The USGS Patuxent Wildlife Research Center in Laurel, Md. suffered major damage to its endangered species captive propagation complex due to the weekend rain and snowstorm. Biologists are concerned that the nearly total destruction to flight pens could impact the current breeding season for the endangered birds at the Center, which reopened only today due to the loss of power and damage from the storm. Closure of the Center has also resulted in the cancellation of the biennial science meeting that was to take place this week.

Patuxent has the largest captive flock of whooping cranes in the world, and also houses an extensive population of sandhill cranes. Because the sandhill cranes are used as surrogate parents to the whooping cranes, both species are critical to the propagation of the endangered whooping crane. The breeding program provides two-thirds of the birds used to restore whooping cranes in North America, a species that was nearly extinct when the breeding program began.

Rains that fell on Saturday, Feb. 11, saturated the fields and overhead netting that keeps breeding whooping cranes and sandhill cranes in their pens. The rain changed to a heavy wet snow after 6 pm, collecting on the already saturated overhead nets. Technicians working through the night struggled to keep the nets free of snow, but the storm moved too fast for staff to mitigate damage. By 3am, many of the nets had collapsed, causing additional damage to the pens and allowing whooping cranes and sandhill cranes to escape.

During the night, the Center lost power, forcing the staff to struggle with the storm in the dark. Snow continued to fall until 10 am Sunday morning; the final tally at the Center was 18 inches. One-hundred-five of 110 flight-netted pens were damaged, and nine whooping cranes and nine sandhill cranes had escaped. All of the whoopers were recaptured by Monday afternoon, but the sandhills remain loose.

Ultimately, the loss of the flight netted pens will have the largest impact on the whooping crane breeding flock. Breeding season has already begun and any disruption of their regular activities, and especially to their familiar environment, can have a serious impact on their egg production for the year. Patuxent’s whooping crane production is critical to the annual release programs focused on reintroducing the whooper, one of the most endangered animals in the world. The extent of the disruption to the breeding season will not be fully known until later in the spring.

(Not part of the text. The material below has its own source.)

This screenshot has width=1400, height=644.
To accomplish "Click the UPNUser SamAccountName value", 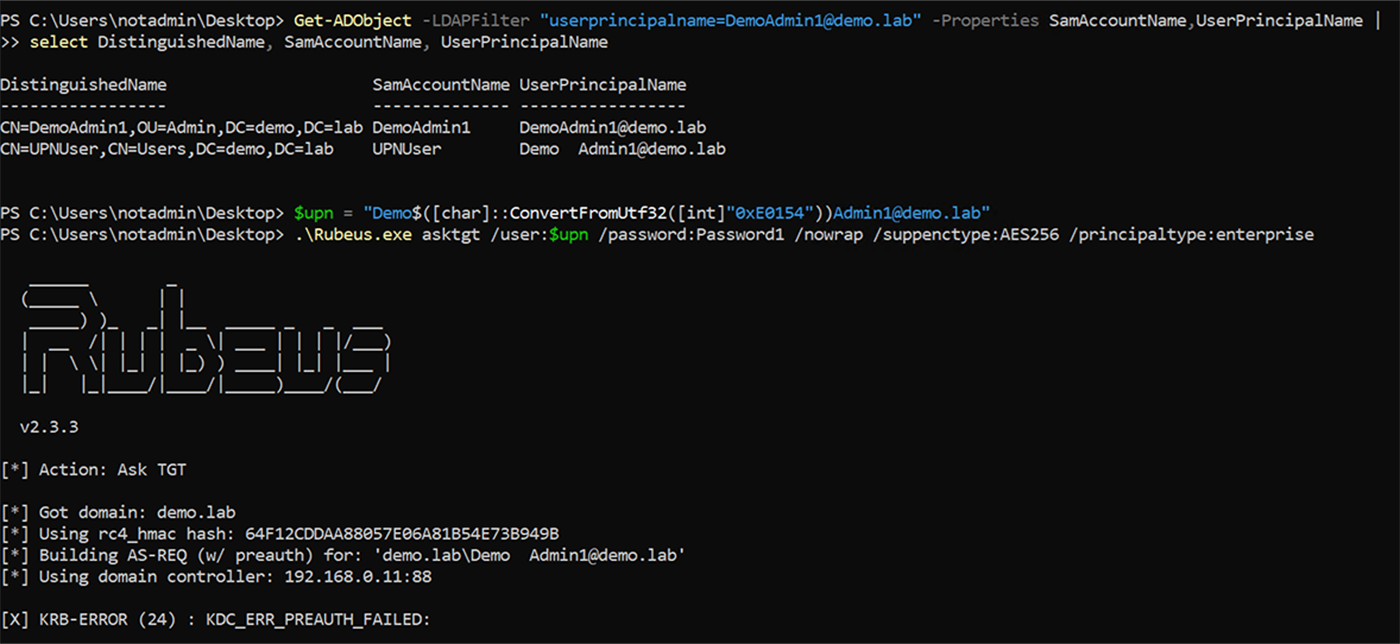I will pyautogui.click(x=406, y=149).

In the late 1940’s, the population of whooping cranes was reduced to only 16 breeding birds. Today, more than 400 whooping cranes are alive; about half are in the wild and half in captivity. Patuxent has been at the forefront of whooping crane research and propagation since 1966 and has been a leader in restoring this species in the wild.

The Center is a founding member of the Whooping Crane Eastern Partnership, a consortium of government and private organizations working together to train whooping cranes to fly behind ultra light aircraft to establish a new migratory flock of whooping cranes in the United States.